И вот он оказался у меня. Мой дом сразу стал каким-то маленьким, и я переживала, что Чип может махнуть на все рукой, если мы пробудем здесь слишком много времени.

– Хочешь, проведу тебе экскурсию по Хот-Спрингсу? – спросила я.

Чип, будучи вежливым человеком, согласился, но я быстро поняла, что в этом городе он уже бывал. Мы решили прогуляться по Сентрал-авеню и дойти до аллеи, вымощенной кирпичом. Как только мы ступили на дорожку, я остановилась у куста дикой жимолости. Сорвав продолговатый цветок, я отломила кончик бутона, чтобы добраться до скрытого внутри нектара.

– Вот, – сказала я, протянув цветок Чипу. – Попробуй.

Он не стал отказываться. Должно быть, занимался этим с детства. Как и все мы в Арканзасе. Мне хотелось напомнить Чипу, что и в нашем штате много своих прелестей. И очень хотелось заставить его улыбнуться.

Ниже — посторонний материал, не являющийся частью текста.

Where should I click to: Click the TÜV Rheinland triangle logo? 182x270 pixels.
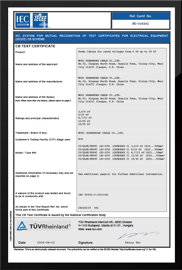point(22,226)
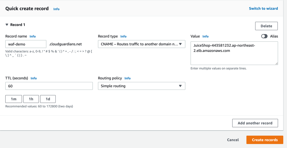Click Info link beside Routing policy
This screenshot has height=148, width=287.
click(x=127, y=78)
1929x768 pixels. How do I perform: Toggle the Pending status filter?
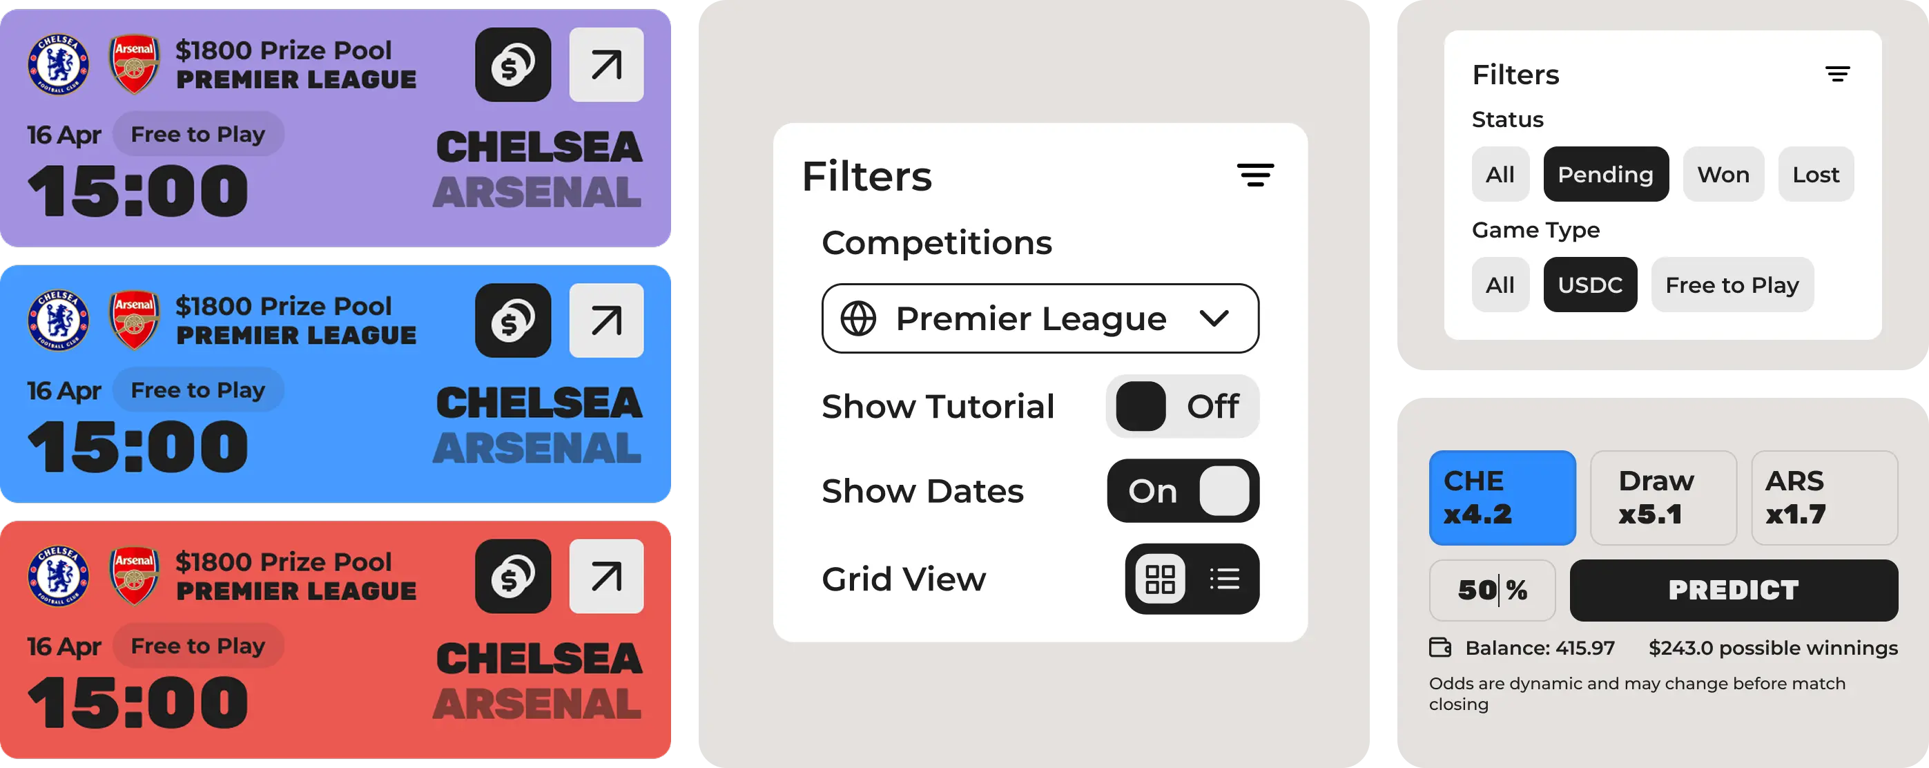click(1606, 174)
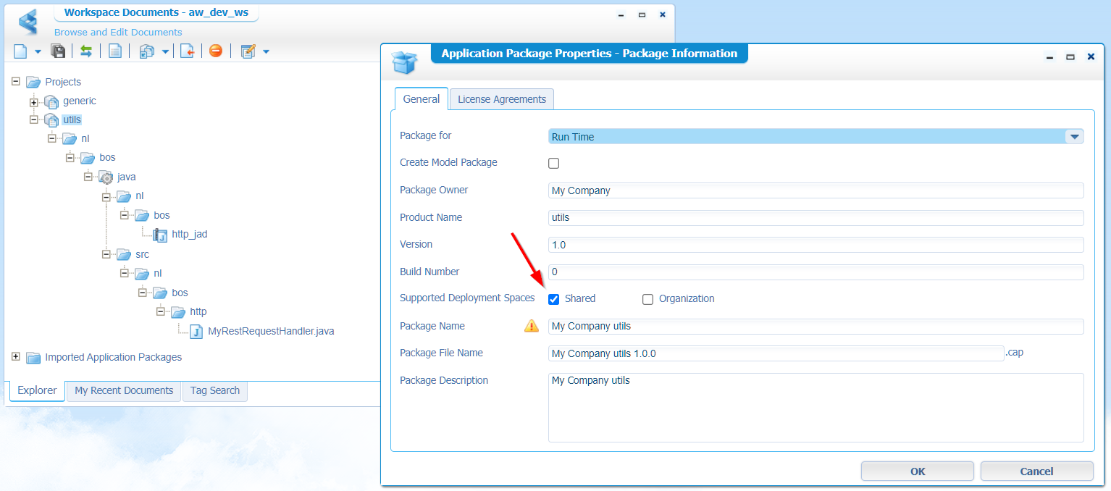Click the document with red arrow icon
The image size is (1111, 491).
(187, 51)
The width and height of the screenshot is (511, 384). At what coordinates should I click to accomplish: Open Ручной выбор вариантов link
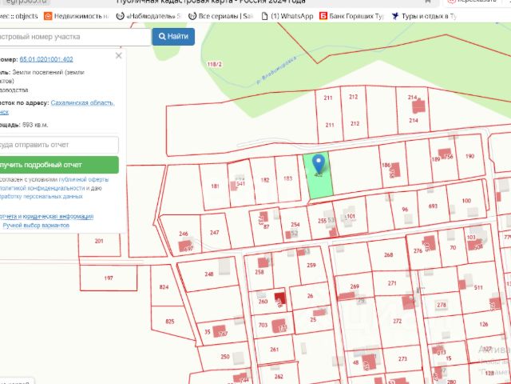pyautogui.click(x=36, y=226)
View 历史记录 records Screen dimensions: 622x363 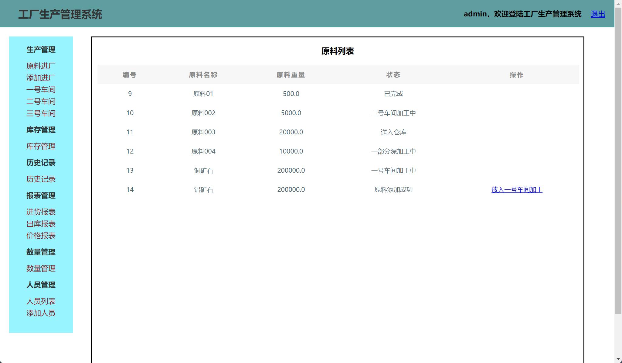click(41, 179)
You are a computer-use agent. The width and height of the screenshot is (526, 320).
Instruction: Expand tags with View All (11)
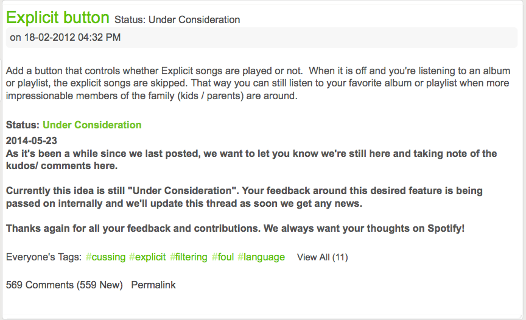pyautogui.click(x=322, y=257)
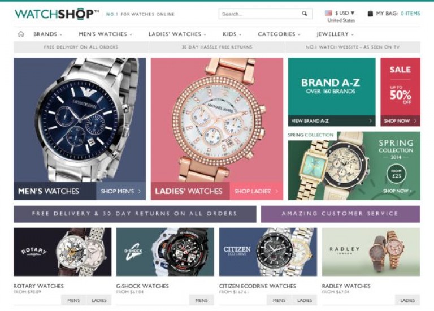Click the Shop Men's button
The width and height of the screenshot is (434, 311).
[121, 191]
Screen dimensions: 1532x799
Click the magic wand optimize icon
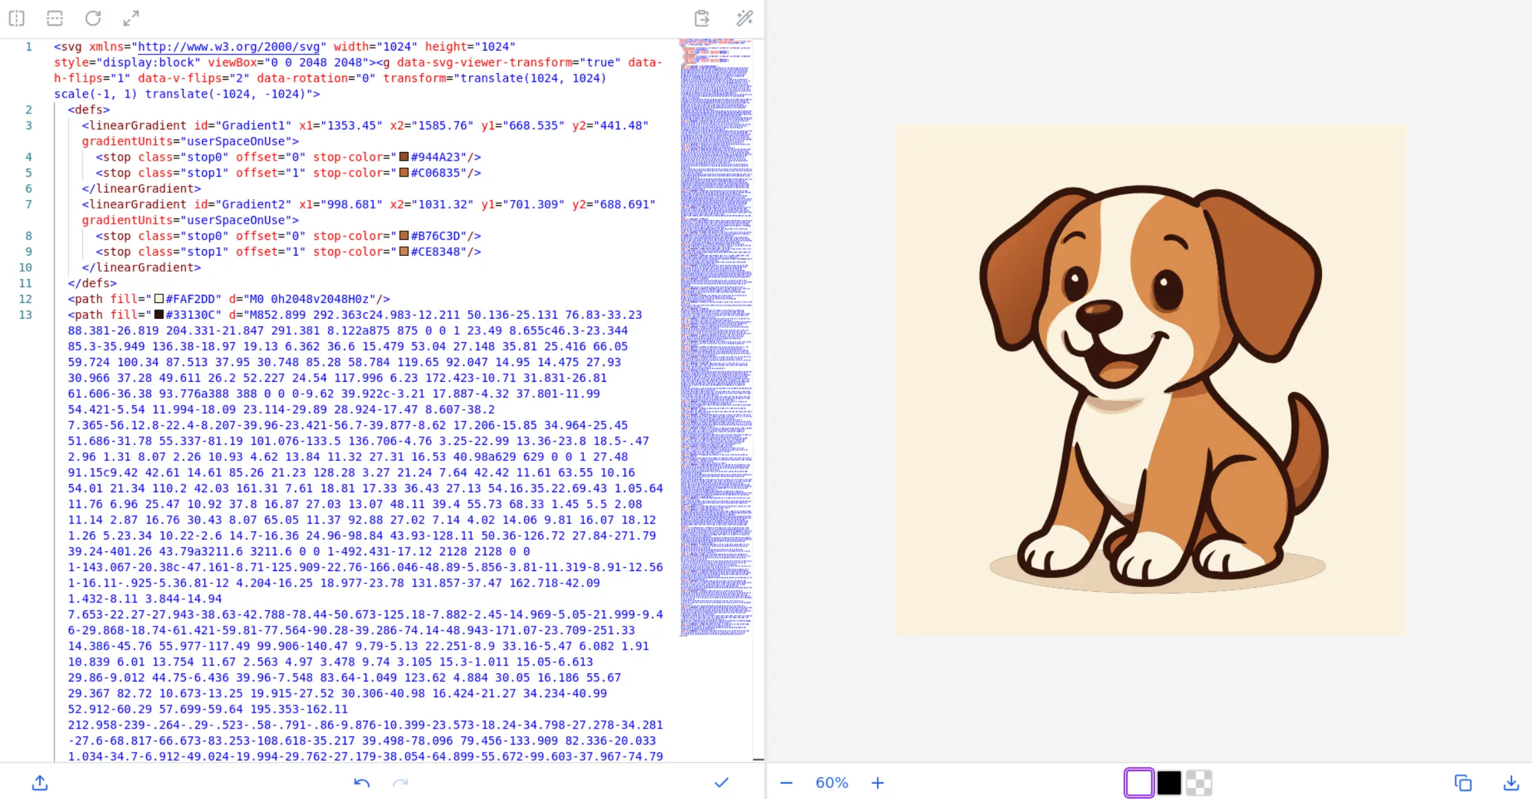point(744,18)
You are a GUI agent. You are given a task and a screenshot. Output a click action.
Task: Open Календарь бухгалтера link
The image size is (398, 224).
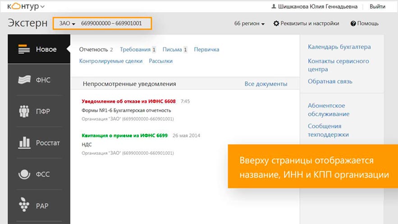(339, 47)
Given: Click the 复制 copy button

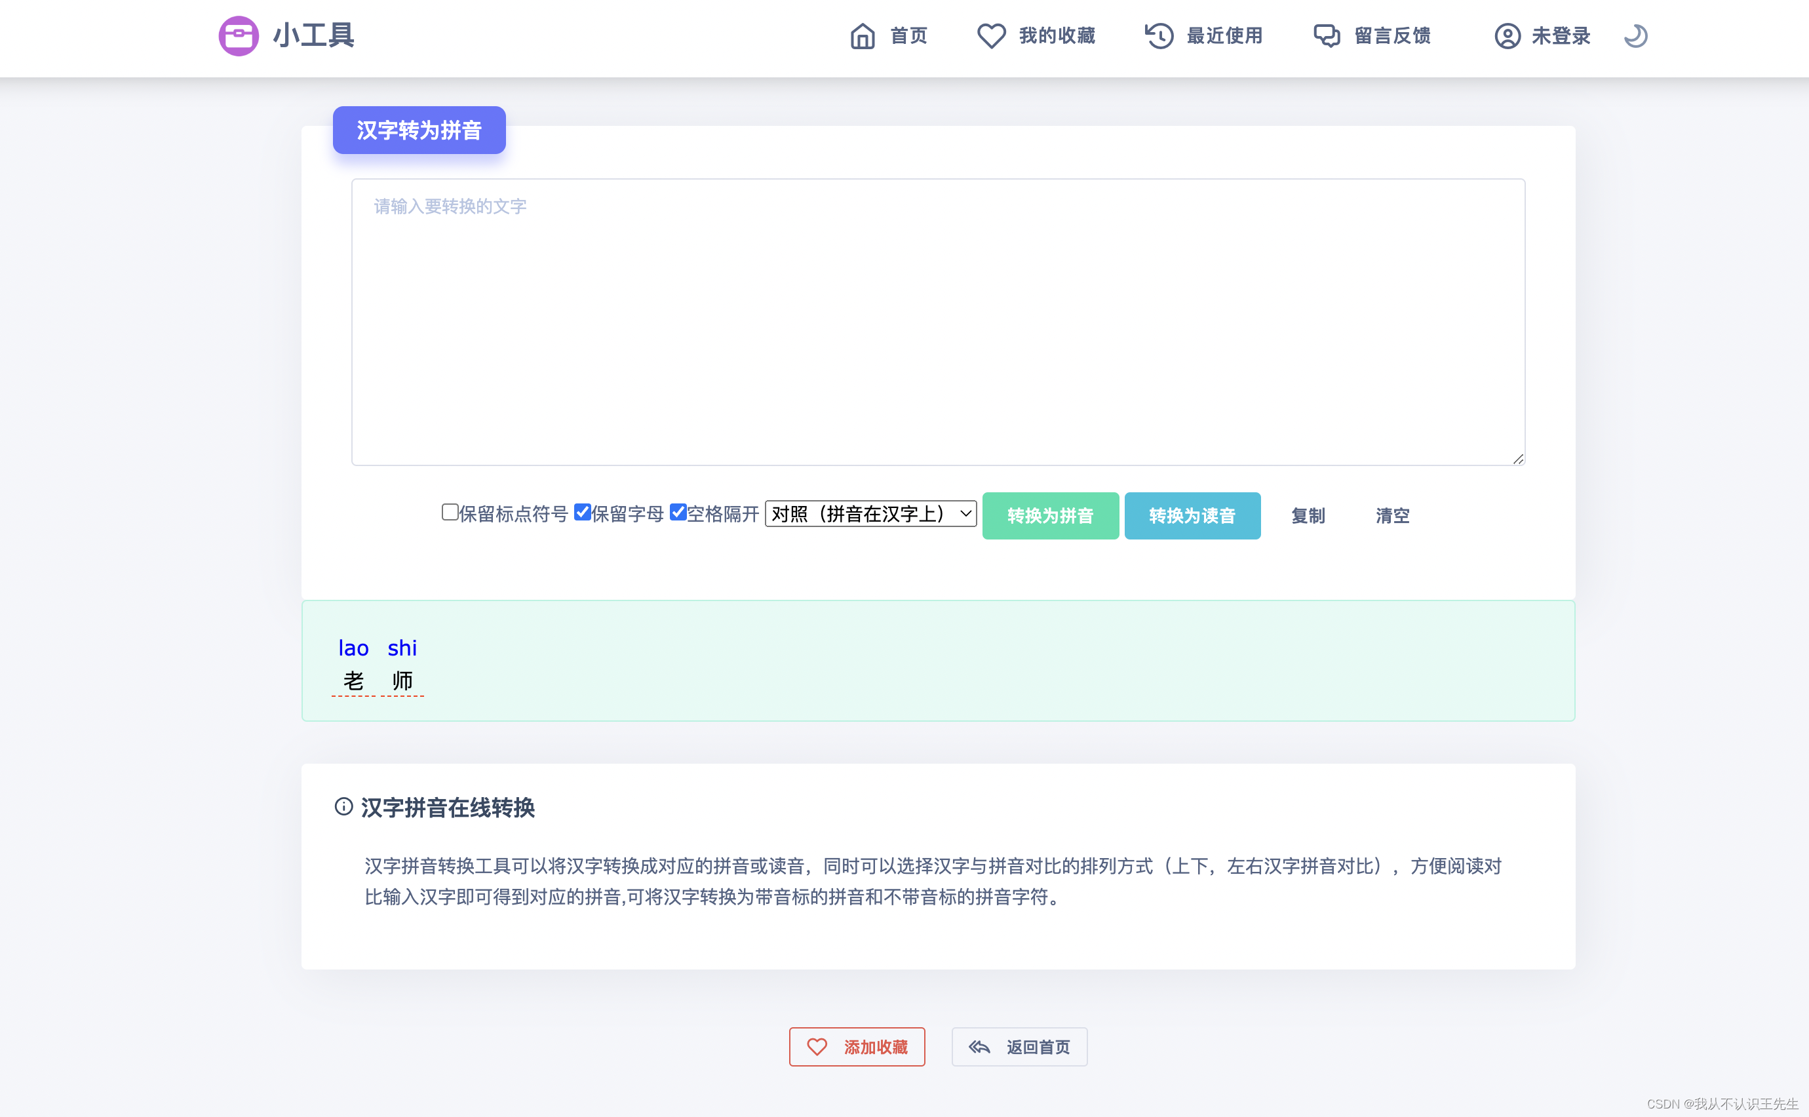Looking at the screenshot, I should pyautogui.click(x=1307, y=516).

Мы шли по аллее и заметили, что вдалеке какая-то девушка фотографируется с родными в честь выпускного. Семья стояла на вершине небольшого холма, за которым виднелись дома в стиле ар-деко, построенные на Сентрал-авеню. Неподалеку от нас на скамейке сидел пожилой мужчина в белой рубашке с закатанными рукавами. Закрыв глаза, он подставлял лицо солнцу. Я знала, что он сделает, когда мы подойдем поближе. Мы поравнялись со скамейкой, и мужчина тут же раскатал один из рукавов до запястья.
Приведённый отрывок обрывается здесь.